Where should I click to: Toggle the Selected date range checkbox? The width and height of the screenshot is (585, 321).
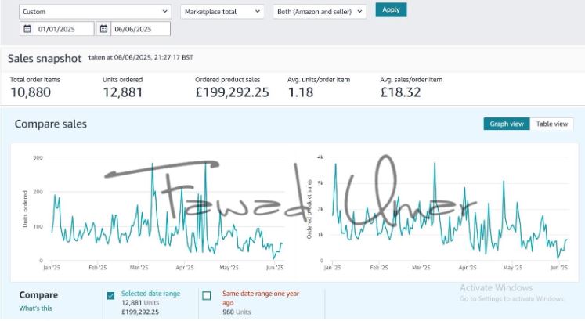pos(110,295)
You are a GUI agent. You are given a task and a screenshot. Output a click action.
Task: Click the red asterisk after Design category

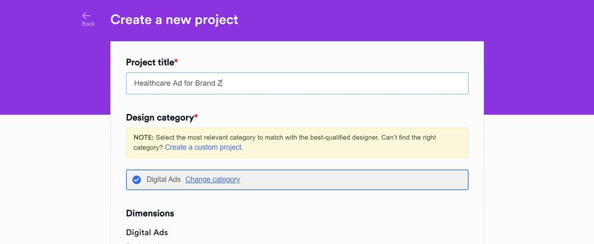tap(196, 116)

Exercise goal » Rewrite the lines above with "screenshot" swapped for "snapshot" and everything else left unchanged. Omit the pictures.

Task output »
Where should I click to: Toggle the Selected date range checkbox? The width and height of the snapshot is (585, 321).
pos(110,295)
You are a GUI agent. You are given a task and a snapshot. Output a click action.
Task: Click the red asterisk after Design category

tap(196, 116)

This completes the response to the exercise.